After locating the line with "Manage Pet Profiles (380, 1583)" in the data that follows, return it and every later line exactly, up to and including the line with "Privacy Policy (282, 590)".

[Records from a data collection]
+++
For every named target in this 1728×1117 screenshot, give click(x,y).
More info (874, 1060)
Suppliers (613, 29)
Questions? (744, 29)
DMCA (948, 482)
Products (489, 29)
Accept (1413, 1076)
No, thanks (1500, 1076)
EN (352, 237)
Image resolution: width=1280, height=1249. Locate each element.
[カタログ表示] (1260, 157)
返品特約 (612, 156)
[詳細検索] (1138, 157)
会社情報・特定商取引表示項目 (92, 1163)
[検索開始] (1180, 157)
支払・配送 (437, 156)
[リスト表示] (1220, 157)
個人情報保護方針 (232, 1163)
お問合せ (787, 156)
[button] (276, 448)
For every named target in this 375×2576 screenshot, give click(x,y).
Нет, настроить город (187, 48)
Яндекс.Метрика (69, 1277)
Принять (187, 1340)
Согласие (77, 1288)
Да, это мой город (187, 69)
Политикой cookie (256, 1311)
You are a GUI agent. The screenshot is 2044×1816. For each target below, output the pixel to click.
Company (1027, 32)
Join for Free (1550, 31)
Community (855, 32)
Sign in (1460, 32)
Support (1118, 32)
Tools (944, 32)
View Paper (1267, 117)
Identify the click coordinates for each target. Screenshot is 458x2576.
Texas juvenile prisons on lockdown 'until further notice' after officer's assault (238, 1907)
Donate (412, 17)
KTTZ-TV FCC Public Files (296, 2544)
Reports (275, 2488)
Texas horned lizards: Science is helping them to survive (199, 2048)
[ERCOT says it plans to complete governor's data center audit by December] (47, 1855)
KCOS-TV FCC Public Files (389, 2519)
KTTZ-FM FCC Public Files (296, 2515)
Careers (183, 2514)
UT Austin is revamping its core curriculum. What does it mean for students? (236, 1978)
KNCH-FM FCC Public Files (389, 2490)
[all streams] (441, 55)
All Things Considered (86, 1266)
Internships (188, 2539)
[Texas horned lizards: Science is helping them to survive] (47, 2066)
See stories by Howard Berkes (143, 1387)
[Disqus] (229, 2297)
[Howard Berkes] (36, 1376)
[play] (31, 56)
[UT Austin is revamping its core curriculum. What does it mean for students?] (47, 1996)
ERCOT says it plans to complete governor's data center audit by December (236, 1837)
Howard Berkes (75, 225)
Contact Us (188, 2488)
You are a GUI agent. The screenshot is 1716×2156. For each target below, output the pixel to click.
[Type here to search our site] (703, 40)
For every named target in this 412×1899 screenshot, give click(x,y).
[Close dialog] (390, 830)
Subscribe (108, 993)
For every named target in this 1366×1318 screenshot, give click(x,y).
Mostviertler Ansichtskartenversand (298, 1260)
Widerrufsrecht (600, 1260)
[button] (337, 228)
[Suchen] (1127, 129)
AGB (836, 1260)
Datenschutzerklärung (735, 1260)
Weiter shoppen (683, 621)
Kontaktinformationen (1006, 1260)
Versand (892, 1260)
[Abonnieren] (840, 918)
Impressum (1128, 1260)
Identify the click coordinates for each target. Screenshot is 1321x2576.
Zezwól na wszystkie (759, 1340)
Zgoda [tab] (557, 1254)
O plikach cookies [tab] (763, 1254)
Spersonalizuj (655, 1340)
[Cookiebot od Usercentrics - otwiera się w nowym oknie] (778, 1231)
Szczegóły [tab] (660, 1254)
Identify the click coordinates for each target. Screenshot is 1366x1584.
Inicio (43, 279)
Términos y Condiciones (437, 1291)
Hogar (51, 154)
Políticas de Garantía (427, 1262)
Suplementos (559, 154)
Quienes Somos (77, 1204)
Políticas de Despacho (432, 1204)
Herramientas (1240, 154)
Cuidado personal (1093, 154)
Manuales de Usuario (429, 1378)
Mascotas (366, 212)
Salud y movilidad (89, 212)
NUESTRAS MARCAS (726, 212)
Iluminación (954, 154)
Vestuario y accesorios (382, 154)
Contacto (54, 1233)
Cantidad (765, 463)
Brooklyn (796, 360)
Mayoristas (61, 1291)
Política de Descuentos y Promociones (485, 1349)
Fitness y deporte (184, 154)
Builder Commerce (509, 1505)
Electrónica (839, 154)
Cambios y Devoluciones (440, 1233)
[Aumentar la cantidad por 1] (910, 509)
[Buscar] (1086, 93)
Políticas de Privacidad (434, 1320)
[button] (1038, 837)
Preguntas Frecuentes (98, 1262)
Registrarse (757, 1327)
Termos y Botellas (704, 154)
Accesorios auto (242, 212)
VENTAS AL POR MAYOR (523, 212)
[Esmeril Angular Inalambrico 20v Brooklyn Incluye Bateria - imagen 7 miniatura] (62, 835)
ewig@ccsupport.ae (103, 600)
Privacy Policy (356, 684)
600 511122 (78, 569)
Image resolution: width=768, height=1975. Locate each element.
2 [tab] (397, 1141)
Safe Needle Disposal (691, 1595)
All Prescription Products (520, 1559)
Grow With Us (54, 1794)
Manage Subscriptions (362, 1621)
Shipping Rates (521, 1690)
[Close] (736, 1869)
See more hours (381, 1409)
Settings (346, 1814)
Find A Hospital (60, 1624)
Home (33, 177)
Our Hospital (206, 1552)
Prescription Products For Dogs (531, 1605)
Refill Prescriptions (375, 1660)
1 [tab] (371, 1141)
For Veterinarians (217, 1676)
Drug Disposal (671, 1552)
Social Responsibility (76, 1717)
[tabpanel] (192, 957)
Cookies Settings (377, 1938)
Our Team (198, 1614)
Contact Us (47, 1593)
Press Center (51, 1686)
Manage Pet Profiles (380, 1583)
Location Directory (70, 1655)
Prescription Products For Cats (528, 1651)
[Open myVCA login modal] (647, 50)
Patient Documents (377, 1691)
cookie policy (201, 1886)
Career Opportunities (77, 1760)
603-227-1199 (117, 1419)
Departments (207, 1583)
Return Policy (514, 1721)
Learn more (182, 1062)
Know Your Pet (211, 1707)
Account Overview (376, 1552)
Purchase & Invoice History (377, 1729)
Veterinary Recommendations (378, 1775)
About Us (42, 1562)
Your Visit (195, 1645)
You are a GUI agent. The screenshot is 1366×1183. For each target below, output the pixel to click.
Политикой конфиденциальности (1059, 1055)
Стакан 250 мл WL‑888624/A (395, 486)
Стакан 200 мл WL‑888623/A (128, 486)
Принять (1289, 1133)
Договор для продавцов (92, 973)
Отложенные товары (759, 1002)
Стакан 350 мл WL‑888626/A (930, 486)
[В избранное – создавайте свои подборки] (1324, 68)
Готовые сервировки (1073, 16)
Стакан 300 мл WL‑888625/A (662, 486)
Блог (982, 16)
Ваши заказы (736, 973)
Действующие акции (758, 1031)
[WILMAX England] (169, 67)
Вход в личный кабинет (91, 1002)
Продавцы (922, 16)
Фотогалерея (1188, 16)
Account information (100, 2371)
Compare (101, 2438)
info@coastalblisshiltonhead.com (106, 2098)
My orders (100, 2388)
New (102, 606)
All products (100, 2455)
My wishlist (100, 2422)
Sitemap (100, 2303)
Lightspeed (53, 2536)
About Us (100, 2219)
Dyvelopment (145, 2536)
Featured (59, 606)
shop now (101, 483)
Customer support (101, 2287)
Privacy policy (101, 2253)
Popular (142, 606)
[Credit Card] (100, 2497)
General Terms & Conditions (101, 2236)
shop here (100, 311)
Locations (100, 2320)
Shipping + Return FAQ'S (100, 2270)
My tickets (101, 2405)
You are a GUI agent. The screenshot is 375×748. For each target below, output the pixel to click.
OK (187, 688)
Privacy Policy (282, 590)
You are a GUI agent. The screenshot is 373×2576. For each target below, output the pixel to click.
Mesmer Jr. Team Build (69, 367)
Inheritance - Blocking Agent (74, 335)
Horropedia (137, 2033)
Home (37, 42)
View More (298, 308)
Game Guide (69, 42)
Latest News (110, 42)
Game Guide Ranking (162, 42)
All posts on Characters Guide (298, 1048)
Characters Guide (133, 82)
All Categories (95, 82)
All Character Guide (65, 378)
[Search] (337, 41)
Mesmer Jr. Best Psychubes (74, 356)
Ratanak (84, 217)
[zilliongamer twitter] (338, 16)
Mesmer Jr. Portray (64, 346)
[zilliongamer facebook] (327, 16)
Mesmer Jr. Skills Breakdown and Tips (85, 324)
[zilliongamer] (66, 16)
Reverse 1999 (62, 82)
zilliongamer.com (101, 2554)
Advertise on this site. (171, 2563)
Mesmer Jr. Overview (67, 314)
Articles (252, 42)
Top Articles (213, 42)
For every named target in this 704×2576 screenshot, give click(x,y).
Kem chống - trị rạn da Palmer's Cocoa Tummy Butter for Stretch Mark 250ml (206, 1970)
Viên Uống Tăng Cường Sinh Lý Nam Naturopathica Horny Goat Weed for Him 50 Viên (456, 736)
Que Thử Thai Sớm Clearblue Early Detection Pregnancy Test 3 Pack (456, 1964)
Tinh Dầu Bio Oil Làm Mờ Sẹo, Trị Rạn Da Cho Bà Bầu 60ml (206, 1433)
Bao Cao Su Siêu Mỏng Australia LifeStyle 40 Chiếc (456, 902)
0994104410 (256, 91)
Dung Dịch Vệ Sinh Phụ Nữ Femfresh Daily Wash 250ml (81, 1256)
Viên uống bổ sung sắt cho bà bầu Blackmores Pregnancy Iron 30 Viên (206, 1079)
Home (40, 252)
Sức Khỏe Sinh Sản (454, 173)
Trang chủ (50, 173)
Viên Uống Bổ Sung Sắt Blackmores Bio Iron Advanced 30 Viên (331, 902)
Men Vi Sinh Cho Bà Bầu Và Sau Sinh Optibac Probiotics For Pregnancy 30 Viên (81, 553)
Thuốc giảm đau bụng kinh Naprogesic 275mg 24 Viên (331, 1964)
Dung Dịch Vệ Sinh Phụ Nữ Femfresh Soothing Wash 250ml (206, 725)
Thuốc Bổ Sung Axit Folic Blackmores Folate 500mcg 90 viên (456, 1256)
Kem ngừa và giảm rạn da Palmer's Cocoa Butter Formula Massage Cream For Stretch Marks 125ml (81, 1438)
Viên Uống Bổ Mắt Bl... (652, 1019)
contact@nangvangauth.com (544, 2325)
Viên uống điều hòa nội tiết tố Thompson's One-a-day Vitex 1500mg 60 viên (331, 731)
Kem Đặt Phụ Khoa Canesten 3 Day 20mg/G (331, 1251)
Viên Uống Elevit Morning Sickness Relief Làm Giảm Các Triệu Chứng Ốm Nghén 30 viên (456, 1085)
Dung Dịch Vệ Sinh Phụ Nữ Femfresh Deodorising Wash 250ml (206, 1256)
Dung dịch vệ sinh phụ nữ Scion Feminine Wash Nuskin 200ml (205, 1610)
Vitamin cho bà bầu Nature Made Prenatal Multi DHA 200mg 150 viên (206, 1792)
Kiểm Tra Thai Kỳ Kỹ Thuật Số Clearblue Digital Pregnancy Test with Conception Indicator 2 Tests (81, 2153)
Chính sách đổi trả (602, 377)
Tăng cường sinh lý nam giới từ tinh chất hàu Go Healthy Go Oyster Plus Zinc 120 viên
+++
**Written answer**:
Manage Pet Profiles (380, 1583)
Location Directory (70, 1655)
Prescription Products For Cats (528, 1651)
[Open myVCA login modal] (647, 50)
Patient Documents (377, 1691)
cookie policy (201, 1886)
Career Opportunities (77, 1760)
603-227-1199 (117, 1419)
Departments (207, 1583)
Return Policy (514, 1721)
Learn more (182, 1062)
Know Your Pet (211, 1707)
Account Overview (376, 1552)
Purchase & Invoice History (377, 1729)
Veterinary Recommendations (378, 1775)
About Us (42, 1562)
Your Visit (195, 1645)
You are a GUI agent. The screenshot is 1366×1183. For each target below, output the pixel to click.
Политикой конфиденциальности (1059, 1055)
Стакан 250 мл WL‑888624/A (395, 486)
Стакан 200 мл WL‑888623/A (128, 486)
Принять (1289, 1133)
Договор для продавцов (92, 973)
Отложенные товары (759, 1002)
Стакан 350 мл WL‑888626/A (930, 486)
[В избранное – создавайте свои подборки] (1324, 68)
Готовые сервировки (1073, 16)
Стакан 300 мл WL‑888625/A (662, 486)
Блог (982, 16)
Ваши заказы (736, 973)
Действующие акции (758, 1031)
[WILMAX England] (169, 67)
Вход в личный кабинет (91, 1002)
Продавцы (922, 16)
Фотогалерея (1188, 16)
Account information (100, 2371)
Compare (101, 2438)
info@coastalblisshiltonhead.com (106, 2098)
My orders (100, 2388)
New (102, 606)
All products (100, 2455)
My wishlist (100, 2422)
Sitemap (100, 2303)
Lightspeed (53, 2536)
About Us (100, 2219)
Dyvelopment (145, 2536)
Featured (59, 606)
shop now (101, 483)
Customer support (101, 2287)
Privacy policy (101, 2253)
Popular (142, 606)
[Credit Card] (100, 2497)
General Terms & Conditions (101, 2236)
shop here (100, 311)
Locations (100, 2320)
Shipping + Return FAQ'S (100, 2270)
My tickets (101, 2405)
You are a GUI agent. The screenshot is 375×748. For each target below, output the pixel to click.
OK (187, 688)
Privacy Policy (282, 590)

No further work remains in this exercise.